Today's Home Office in the media blog focuses on coverage of knife crime, a review into Tier 1 visas and male sexual assault.

Knife crime

Knife crime continues to receive widespread coverage this morning.

The Telegraph reports that police chiefs are drawing up plans to spend £10m on a surge of extra officers to tackle knife crime in target areas across the UK after a crisis meeting with the Home Secretary.

The Sun and Mirror report that a young man was attacked in his home in Leyton yesterday. The Mirror also notes that senior Labour politicians have written to the Prime Minister demanding the urgent recruitment of 10,000 new police and a cash boost for youth services.

Meanwhile, the Times suggests that the PM is set to reverse her reforms and make it easier for police to use stop-and-search to combat knife crime. Changes to the operation of Section 60 powers could be announced within days after police leaders sought the removal of restrictions, although they are yet to be signed off. The paper says the proposed changes will allow an inspector to authorise their use, instead of an officer of at least assistant chief constable or commander level.

Listed records:

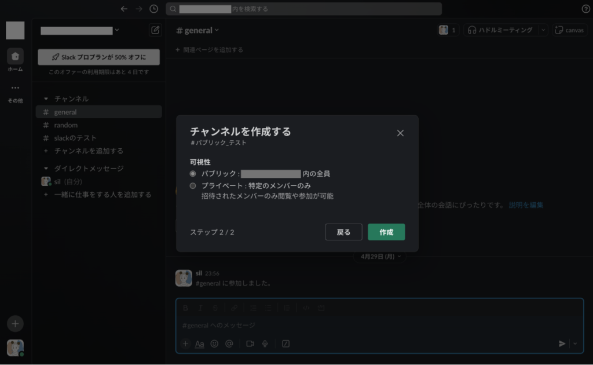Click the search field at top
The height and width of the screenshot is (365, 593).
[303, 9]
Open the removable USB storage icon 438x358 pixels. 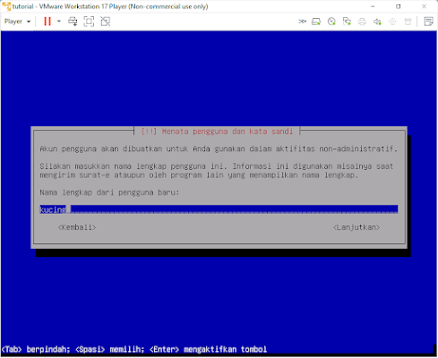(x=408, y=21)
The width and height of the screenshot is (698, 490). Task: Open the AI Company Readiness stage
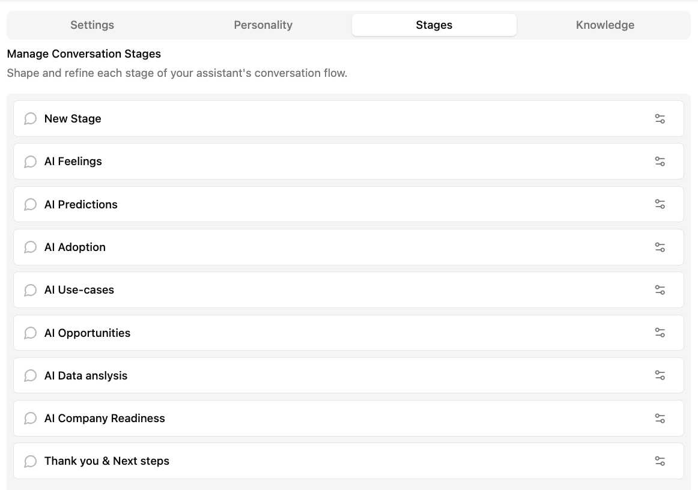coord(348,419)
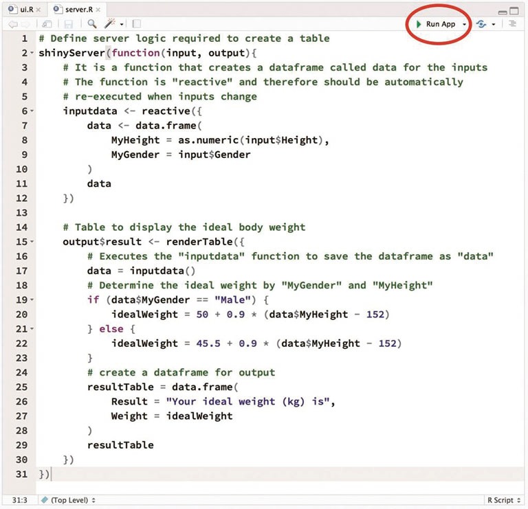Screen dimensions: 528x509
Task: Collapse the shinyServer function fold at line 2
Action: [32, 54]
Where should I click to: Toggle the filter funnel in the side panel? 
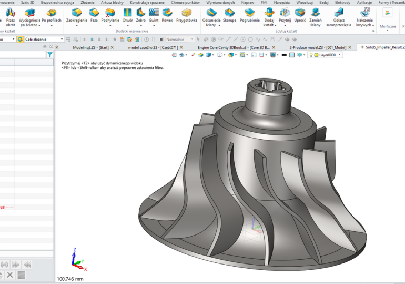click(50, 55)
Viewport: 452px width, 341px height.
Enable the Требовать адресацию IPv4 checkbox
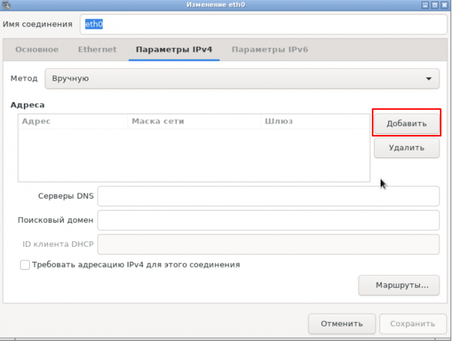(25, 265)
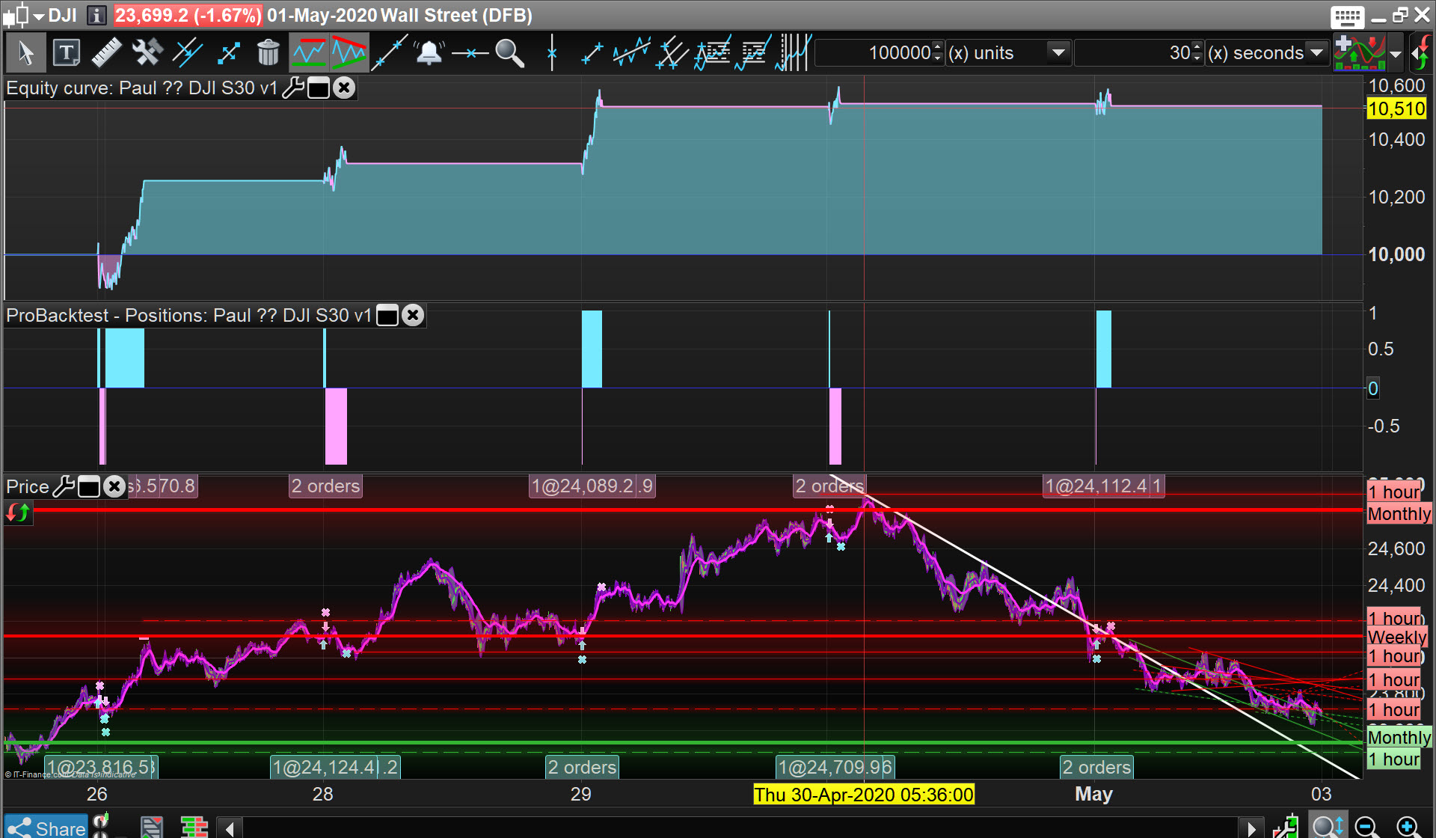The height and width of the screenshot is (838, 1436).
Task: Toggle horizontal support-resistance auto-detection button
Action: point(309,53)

...

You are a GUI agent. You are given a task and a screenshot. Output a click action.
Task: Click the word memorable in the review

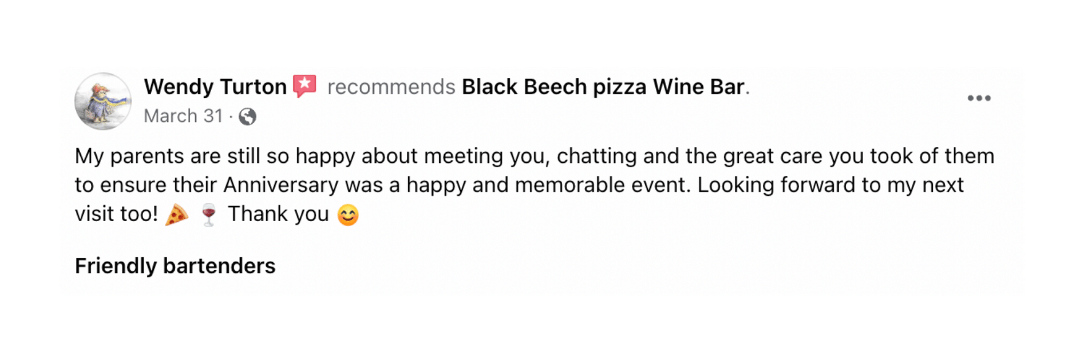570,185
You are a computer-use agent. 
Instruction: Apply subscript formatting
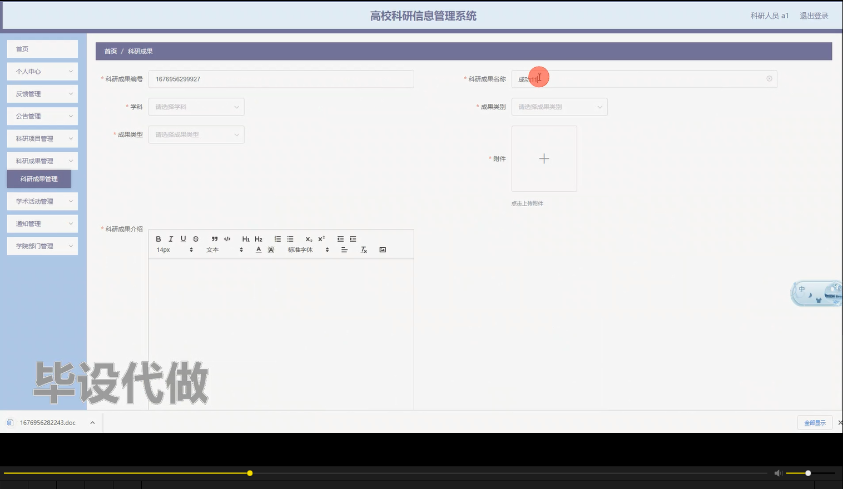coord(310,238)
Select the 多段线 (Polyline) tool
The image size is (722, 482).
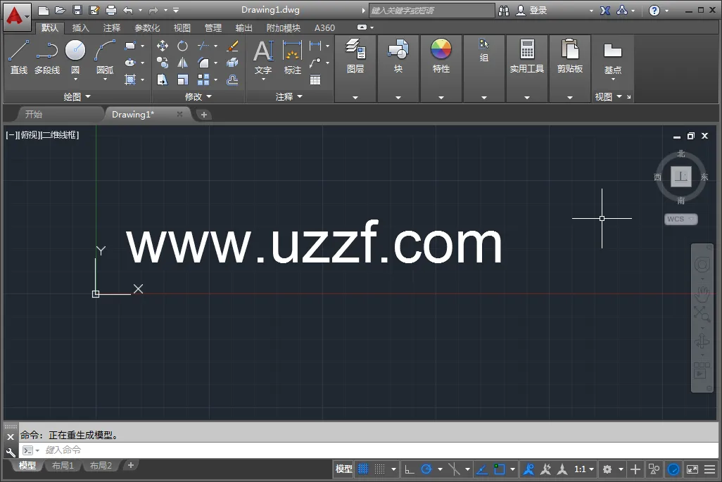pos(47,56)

--

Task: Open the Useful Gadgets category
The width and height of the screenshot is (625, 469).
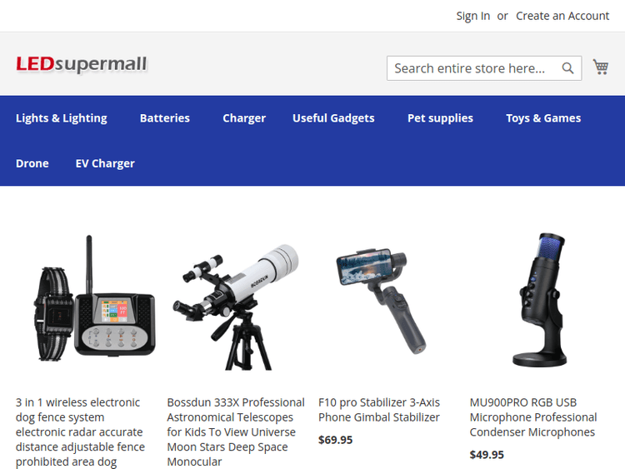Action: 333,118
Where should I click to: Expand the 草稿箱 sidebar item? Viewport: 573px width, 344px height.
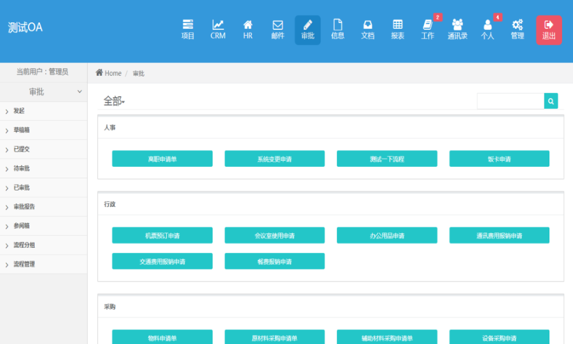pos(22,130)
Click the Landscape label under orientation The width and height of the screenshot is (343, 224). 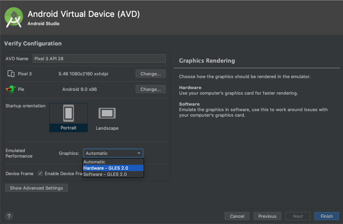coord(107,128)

What to do: Print the full Home Office media blog excerpt word for word. The items come from a separate source.

Task result:
Today's Home Office in the media blog focuses on coverage of knife crime, a review into Tier 1 visas and male sexual assault.

Knife crime

Knife crime continues to receive widespread coverage this morning.

The Telegraph reports that police chiefs are drawing up plans to spend £10m on a surge of extra officers to tackle knife crime in target areas across the UK after a crisis meeting with the Home Secretary.

The Sun and Mirror report that a young man was attacked in his home in Leyton yesterday. The Mirror also notes that senior Labour politicians have written to the Prime Minister demanding the urgent recruitment of 10,000 new police and a cash boost for youth services.

Meanwhile, the Times suggests that the PM is set to reverse her reforms and make it easier for police to use stop-and-search to combat knife crime. Changes to the operation of Section 60 powers could be announced within days after police leaders sought the removal of restrictions, although they are yet to be signed off. The paper says the proposed changes will allow an inspector to authorise their use, instead of an officer of at least assistant chief constable or commander level.